Maya Angelou was known throughout the world for her poetry, her books, and her work as an actress, director, composer, and college professor. Her popularity began in the late 1960s and forged on throughout the next several decades. She endured terrible tragedies in her early life, including family abuse and the consequences of racism, which began for her as a young child in Arkansas, where she lived with her grandmother.
Watch our video filmed on location in her hometown, highlighting her early life, here: https://youtu.be/VTpFgSZgrwo.
Angelou eventually distanced herself from that life and spoke about her feelings about the place of her youth when interviewed as a middle-aged woman for a PBS special: Maya Angelou in Stamps, Arkansas.
Read more about the life and times of this influential writer at poets.org/poetsorg/poet/maya-angelou.
Maya Angelou gained a doctorate and was a professor of American Studies at Wake Forest University and ultimately published more than 40 books, all frequently on bestseller lists.
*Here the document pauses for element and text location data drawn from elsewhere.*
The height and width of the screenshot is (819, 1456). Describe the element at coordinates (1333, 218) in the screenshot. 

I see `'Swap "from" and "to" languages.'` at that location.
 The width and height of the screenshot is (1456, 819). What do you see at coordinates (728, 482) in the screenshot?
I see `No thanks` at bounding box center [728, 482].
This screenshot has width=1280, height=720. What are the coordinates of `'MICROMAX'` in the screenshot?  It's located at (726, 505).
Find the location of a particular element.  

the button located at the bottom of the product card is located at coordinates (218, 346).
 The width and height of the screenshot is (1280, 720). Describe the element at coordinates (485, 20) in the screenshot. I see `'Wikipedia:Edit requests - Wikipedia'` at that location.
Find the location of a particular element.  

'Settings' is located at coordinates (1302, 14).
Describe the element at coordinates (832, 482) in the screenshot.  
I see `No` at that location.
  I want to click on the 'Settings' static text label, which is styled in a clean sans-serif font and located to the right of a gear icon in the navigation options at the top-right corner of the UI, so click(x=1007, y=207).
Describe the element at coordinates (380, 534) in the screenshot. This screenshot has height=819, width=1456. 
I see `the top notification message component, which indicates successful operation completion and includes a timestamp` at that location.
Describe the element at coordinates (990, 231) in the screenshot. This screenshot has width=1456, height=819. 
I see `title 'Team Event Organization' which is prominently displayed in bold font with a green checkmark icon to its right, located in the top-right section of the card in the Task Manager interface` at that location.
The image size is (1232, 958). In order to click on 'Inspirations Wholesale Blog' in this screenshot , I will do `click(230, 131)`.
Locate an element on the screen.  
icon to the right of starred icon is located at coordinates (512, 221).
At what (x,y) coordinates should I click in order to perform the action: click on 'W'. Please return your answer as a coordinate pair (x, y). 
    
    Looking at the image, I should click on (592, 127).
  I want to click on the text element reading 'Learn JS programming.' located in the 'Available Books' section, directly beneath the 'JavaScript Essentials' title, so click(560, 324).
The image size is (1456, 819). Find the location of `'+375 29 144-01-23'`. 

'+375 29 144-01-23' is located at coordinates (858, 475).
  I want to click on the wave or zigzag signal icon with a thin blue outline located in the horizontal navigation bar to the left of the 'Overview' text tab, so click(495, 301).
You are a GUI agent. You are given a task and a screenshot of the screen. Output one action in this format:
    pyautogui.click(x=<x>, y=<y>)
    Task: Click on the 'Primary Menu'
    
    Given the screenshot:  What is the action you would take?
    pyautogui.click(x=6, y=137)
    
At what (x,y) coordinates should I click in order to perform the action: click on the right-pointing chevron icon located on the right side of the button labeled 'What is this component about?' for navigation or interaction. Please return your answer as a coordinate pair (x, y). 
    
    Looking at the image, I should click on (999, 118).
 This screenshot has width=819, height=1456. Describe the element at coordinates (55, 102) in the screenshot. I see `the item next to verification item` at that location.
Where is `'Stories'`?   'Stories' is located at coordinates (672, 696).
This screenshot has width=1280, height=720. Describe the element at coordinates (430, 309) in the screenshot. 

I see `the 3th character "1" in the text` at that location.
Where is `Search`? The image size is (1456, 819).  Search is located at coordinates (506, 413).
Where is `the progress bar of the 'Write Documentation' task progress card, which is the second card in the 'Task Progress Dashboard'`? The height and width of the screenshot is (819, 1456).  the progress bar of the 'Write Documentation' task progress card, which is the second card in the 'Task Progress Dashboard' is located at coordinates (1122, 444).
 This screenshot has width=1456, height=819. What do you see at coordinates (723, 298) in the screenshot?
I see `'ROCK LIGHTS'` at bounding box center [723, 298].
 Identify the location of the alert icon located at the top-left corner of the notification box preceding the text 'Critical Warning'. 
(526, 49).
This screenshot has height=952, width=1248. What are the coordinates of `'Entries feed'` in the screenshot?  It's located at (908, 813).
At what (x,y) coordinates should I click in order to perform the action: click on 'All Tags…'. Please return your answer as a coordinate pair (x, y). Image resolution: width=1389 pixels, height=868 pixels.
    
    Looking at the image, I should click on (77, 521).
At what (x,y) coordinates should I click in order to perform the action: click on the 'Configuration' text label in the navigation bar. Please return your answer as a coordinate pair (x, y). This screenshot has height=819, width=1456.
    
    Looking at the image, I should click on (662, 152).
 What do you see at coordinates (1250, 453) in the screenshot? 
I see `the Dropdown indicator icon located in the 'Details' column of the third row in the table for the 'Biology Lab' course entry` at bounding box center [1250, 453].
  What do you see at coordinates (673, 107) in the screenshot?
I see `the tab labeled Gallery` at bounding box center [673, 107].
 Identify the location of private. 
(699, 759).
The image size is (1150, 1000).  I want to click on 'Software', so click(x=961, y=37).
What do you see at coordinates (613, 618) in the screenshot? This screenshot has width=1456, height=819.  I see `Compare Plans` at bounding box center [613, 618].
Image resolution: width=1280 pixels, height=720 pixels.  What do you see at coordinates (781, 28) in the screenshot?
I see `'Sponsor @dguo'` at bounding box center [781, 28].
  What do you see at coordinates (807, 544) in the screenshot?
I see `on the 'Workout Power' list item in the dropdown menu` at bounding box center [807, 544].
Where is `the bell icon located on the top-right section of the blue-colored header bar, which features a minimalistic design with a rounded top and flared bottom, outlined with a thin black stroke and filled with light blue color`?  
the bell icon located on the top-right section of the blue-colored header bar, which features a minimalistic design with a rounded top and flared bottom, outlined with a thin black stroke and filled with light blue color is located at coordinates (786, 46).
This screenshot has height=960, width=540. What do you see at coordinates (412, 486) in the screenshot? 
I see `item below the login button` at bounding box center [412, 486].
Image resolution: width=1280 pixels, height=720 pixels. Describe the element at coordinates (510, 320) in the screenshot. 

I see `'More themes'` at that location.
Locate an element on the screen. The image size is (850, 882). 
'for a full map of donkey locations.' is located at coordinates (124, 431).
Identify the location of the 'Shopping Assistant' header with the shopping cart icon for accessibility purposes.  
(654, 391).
She is a recipient of the National Medal of Arts and the Presidential Medal of Freedom, awarded to her by former US President Barack Obama.
On The Pulse of Morning
When former US President Bill Clinton, also originally from a small town in Arkansas, was choosing the components for the program of his first inauguration, he decided to follow in the footsteps of former US President John F. Kennedy by inviting a reading of an original inauguration poem by a popular poet of the day. He chose Maya Angelou, who read a poem she wrote for the occasion on January 20, 1993.
The poem she created, “On the Pulse of the Morning,” can be found here: https://www.poemhunter.com/poem/on-the-pulse-of-morning-2.
Stamps is the final stop on our Arkansas Author Adventures Trail.